Unlike the hip socket, which is surrounded by strong muscles and ligaments, the tiny muscles and tendons of the rotator cuff are much more easily injured, especially among swimmers, golfers and tennis players, with significant post-surgery therapy required to fully recover. Here’s some advice from local therapists on how to treat and recover from a rotator cuff injury.
“I see patients within a week to make sure they’re doing the right things, but I like them to rest for the first three weeks following surgery. Rest plays a vital role in recovery. Then we begin passive range of motion, with me moving the arm for them. All structures have to heal for six to eight weeks. We slowly move into the active stuff and once they’ve healed, then they start doing the motions. You have to strengthen the motion of all the muscles.”

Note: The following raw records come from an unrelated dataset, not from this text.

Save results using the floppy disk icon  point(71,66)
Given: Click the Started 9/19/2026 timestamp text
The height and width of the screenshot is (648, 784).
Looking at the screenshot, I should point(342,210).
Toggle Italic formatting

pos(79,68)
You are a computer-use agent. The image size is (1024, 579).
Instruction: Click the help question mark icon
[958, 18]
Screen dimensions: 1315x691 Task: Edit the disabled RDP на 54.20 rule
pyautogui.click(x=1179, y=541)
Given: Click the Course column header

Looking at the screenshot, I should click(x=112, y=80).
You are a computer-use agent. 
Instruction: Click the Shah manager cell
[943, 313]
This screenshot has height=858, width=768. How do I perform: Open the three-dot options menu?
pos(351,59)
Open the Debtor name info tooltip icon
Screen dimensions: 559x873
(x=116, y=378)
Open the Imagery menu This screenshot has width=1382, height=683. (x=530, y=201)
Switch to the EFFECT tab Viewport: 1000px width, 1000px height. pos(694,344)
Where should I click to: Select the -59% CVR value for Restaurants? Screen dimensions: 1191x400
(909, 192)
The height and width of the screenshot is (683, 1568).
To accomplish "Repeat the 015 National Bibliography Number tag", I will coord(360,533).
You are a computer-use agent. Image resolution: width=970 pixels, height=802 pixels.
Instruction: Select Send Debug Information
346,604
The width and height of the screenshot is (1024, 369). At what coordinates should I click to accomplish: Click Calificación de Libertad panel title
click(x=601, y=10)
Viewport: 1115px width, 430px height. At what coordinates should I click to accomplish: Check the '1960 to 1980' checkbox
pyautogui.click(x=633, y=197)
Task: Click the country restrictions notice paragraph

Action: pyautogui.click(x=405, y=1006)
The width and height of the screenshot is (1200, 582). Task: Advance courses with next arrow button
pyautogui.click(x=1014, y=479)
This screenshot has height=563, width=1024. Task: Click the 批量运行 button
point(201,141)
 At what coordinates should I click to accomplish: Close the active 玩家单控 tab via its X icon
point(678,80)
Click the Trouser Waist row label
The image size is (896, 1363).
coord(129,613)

Hamptons Physical Therapy, Sag Harbor
“Some mistakes people make right after surgery is they don’t understand the sling usage — they don’t properly put it on or off. And they’re not compliant with their icing or pain management routine. It’s also really important to see a therapist in the first seven days to minimize complications that can occur after surgery. You can live without surgery with one rotator cuff muscle torn as long as you do consistent strength work on the remaining three muscles. But the second you back away, it will be a problem again. I always try to return people to their previous level of function. “
– Dr. Rachel Lys
East Hampton Physical Therapy, Montauk
“Everybody’s different in the rehab process. People have different pain thresholds so it’s not like a cookbook. For the first couple months you can’t do much, it’s all passive movement. Then you start doing a lot of the rehab. Stretching and getting the range back at first with no bands, then you move to resistant bands or therabands, shoulder extensions and shrugs. There’s also a lot of isometric exercise, which is when you’re contracting the muscle but not lengthening it. You want to contract it to get that blood flowing which is a healing mechanism without risking any damage.”